Several endoscopic dilatation techniques can be used and can be associated 33 with mechanical dilatations with the help of Savary probes or Eder olives, pneumatic dilatations with a balloon inserted in the stricture, pneumatic dilatations electroincisions, or the YAG laser and stenotomy (radial incisions in the anastomotic ring).

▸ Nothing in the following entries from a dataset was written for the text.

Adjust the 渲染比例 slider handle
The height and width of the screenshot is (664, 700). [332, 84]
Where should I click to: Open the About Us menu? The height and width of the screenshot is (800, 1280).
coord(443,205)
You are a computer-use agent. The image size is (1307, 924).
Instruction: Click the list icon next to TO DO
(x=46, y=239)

Pneumatic dilatations are generally preferred to mechanical ones because of a lower risk of mucosal laceration and perforation. Balloon dilatations are generally well-tolerated and 90% of patients are symptom-free after dilatation, but 2–4 procedures are often necessary to treat the stricture.33–35 In the 13 patients with confirmed AS, 22 dilatations under general anesthesia were necessary to correct the strictures, with some patients requiring 3 procedures (Table 1). A 2%–3% rate of complications is generally associated with pneumatic dilatations. Some of them (small amount of bleeding, mucosal lacerations) generally heal spontaneously. More severe complications (perforation, disruption of the large bowel, leaks) often require surgery, resection of the suture, refection of the anastomosis, and, eventually, protective derivation. 36 In cases of failure of dilatations with persistence of long and fibrous stenosis, surgery or placement of a metal stent are common alternatives.36–38 However, metal stents are generally reserved for patients with colonic carcinoma who are in subocclusion before elective surgery or as palliative treatment for patients with inoperable conditions. 38
One of the limitations of the current study is that the incidence of AS in asymptomatic patients was unknown. In order to avoid that drawback, rectosigmoidoscopy had to be performed postoperatively in all patients. Also it must be highlighted that AS symptoms can diminish or even disappear with time when a patient is receiving medical therapy, but spontaneous healing rarely occurs when the stricture is <12 mm diameter.16–18 Interestingly, 3 patients who had very-low resections developed AS, which could be attributed to the type of anastomosis (mechanical end-to-end anastomosis). In those cases, transverse coloplasty or the confection of a colonic J-pouch–anal anastomosis are probably more appropriate.39–42
Conclusions
In this series, AS was a frequent complication after colorectal resection and anastomosis for DIE of the large bowel. AS can be responsible for severe discomfort and may require several dilatations under general anesthesia. AS occurred after low and very-low resections associated with partial posterior colpectomy, even with omental interposition. Surgeons dealing with DIE of the colon should be aware of this complication and inform patients clearly about this potential functional complication. Further comparative studies based on this specific complication are necessary before drawing definitive conclusions about prevention and the most adequate treatments.
Footnotes
Disclosure Statement
No competing financial conflicts exist.